- What is required -
Below are the records. Retype exactly the lines between the lines holding "The width and height of the screenshot is (1024, 410)." and "You are a computer-use agent. 1103x395", inclusive.

BEGIN Material for the task

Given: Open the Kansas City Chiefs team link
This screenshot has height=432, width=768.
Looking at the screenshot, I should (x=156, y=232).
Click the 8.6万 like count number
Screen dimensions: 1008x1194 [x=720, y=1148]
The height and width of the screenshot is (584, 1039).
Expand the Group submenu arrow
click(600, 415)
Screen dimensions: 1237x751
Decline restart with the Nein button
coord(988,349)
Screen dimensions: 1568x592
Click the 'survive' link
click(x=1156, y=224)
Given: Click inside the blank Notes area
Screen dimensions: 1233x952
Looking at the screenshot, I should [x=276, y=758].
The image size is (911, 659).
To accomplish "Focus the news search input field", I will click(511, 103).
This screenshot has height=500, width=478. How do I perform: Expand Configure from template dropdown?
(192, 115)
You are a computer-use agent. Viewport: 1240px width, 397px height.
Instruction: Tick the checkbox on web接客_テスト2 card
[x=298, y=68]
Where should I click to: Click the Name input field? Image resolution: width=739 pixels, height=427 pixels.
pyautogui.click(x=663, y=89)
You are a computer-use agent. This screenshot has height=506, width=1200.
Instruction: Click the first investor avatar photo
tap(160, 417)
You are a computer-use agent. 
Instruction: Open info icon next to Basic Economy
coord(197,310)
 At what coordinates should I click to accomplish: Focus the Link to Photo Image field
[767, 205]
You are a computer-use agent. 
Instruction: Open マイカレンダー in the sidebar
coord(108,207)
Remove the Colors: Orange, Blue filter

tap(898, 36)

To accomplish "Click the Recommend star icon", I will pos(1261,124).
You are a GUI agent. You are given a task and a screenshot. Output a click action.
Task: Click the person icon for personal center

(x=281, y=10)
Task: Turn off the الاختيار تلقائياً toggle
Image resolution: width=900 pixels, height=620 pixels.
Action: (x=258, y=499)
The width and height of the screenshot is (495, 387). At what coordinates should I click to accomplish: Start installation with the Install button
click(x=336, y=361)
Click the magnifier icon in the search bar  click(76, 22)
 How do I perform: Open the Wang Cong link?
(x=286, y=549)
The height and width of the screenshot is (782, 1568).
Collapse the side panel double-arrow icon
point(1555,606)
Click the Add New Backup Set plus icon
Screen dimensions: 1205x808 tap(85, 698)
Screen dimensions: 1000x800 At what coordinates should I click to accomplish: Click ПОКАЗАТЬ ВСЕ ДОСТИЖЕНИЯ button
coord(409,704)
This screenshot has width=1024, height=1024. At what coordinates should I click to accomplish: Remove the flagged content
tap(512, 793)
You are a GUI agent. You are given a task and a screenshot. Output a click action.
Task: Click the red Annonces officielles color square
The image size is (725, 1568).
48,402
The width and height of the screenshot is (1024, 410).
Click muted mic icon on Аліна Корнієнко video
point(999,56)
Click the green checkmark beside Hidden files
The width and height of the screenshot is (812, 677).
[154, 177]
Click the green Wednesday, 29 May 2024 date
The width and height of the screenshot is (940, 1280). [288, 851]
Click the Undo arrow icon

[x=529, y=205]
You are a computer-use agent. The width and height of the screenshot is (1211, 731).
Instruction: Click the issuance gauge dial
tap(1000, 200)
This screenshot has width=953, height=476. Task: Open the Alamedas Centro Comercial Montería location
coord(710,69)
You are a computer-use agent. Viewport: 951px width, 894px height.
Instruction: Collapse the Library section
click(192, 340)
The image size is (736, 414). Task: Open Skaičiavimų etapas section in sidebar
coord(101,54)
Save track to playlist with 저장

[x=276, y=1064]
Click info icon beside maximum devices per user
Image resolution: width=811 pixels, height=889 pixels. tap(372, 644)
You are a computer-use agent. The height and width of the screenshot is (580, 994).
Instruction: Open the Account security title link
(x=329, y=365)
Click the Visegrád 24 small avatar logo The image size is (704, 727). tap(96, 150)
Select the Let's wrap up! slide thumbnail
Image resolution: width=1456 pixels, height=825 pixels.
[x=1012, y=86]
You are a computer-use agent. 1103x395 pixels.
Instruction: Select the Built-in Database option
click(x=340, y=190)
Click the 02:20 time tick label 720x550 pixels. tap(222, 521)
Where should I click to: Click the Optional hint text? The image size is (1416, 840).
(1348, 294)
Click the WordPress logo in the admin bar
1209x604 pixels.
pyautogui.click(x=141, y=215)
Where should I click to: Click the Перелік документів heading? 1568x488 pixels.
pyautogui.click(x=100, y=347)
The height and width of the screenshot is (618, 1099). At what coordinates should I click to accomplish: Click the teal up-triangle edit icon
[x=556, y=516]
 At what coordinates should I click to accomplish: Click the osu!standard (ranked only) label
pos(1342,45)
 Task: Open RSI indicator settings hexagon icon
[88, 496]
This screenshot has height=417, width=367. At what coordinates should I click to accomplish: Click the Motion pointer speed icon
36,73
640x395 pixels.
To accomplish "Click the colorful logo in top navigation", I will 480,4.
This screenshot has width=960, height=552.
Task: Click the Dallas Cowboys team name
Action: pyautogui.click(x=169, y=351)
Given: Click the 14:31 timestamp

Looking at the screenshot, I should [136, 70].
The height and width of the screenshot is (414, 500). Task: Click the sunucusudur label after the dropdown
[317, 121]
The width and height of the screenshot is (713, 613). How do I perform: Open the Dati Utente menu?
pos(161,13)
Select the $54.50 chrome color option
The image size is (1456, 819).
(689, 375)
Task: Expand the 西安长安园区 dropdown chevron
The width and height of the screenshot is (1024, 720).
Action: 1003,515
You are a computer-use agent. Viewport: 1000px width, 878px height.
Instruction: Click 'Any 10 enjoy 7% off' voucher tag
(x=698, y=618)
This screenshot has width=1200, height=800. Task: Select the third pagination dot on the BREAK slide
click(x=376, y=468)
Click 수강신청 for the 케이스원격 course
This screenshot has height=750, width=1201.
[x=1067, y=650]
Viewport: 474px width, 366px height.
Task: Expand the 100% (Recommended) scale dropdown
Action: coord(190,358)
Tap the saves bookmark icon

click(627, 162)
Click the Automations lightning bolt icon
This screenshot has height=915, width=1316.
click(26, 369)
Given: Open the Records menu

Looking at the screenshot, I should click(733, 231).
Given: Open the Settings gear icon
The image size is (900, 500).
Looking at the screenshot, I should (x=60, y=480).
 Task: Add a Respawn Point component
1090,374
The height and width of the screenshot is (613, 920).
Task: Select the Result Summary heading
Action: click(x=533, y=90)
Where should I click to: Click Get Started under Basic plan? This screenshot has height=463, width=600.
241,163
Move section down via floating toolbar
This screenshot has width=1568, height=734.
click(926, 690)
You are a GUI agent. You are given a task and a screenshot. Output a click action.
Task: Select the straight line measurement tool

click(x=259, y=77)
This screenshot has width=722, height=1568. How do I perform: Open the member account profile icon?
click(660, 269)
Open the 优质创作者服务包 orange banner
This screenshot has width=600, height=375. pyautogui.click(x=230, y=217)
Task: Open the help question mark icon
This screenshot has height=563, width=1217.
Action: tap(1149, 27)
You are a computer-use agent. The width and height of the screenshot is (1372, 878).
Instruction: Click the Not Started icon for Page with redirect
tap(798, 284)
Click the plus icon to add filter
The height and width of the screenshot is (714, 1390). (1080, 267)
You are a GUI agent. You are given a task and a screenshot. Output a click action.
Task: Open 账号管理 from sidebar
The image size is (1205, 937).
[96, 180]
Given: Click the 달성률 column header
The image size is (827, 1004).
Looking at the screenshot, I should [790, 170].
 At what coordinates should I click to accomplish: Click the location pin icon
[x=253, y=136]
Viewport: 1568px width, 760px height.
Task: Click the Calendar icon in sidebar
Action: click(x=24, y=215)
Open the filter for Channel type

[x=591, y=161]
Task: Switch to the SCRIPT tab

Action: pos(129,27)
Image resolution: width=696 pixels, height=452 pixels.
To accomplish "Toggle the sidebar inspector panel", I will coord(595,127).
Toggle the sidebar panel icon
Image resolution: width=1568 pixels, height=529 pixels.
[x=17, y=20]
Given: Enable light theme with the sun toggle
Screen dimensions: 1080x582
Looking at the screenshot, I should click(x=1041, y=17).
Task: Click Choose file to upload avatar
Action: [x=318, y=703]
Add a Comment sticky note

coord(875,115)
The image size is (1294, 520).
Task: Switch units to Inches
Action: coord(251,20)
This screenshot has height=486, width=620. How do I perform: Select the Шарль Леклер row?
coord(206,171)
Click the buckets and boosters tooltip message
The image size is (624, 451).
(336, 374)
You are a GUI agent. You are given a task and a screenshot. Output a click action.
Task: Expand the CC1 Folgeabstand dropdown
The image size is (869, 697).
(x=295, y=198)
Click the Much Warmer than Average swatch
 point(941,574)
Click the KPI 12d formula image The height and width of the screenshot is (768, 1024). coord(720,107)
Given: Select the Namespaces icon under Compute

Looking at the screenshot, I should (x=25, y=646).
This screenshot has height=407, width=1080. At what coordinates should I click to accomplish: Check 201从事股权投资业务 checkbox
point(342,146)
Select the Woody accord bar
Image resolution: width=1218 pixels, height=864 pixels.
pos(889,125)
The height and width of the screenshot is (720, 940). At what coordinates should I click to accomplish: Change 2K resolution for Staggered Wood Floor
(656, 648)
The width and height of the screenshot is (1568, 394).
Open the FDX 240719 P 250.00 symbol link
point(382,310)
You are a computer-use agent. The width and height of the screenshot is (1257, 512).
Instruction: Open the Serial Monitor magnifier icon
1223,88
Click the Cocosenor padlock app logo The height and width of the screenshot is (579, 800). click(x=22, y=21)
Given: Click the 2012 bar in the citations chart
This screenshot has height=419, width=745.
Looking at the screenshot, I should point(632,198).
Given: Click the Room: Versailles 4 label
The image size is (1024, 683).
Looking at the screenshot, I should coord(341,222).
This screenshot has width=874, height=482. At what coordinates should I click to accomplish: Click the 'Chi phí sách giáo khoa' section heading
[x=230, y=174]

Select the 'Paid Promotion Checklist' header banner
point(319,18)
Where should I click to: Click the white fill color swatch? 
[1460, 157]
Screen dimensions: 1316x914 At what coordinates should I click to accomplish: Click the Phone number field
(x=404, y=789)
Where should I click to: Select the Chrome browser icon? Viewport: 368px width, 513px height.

END Material for the task

- Exercise response -
The width and height of the screenshot is (1024, 410).
Click muted mic icon on Аліна Корнієнко video
point(999,56)
Click the green checkmark beside Hidden files
The width and height of the screenshot is (812, 677).
[154, 177]
Click the green Wednesday, 29 May 2024 date
The width and height of the screenshot is (940, 1280). [288, 851]
Click the Undo arrow icon

[x=529, y=205]
You are a computer-use agent. The width and height of the screenshot is (1211, 731).
Instruction: Click the issuance gauge dial
tap(1000, 200)
This screenshot has width=953, height=476. Task: Open the Alamedas Centro Comercial Montería location
coord(710,69)
You are a computer-use agent. Viewport: 951px width, 894px height.
Instruction: Collapse the Library section
click(192, 340)
The image size is (736, 414). Task: Open Skaičiavimų etapas section in sidebar
coord(101,54)
Save track to playlist with 저장

[x=276, y=1064]
Click info icon beside maximum devices per user
Image resolution: width=811 pixels, height=889 pixels. tap(372, 644)
You are a computer-use agent. The height and width of the screenshot is (580, 994).
Instruction: Open the Account security title link
(x=329, y=365)
Click the Visegrád 24 small avatar logo The image size is (704, 727). tap(96, 150)
Select the Let's wrap up! slide thumbnail
Image resolution: width=1456 pixels, height=825 pixels.
[x=1012, y=86]
You are a computer-use agent. 1103x395 pixels.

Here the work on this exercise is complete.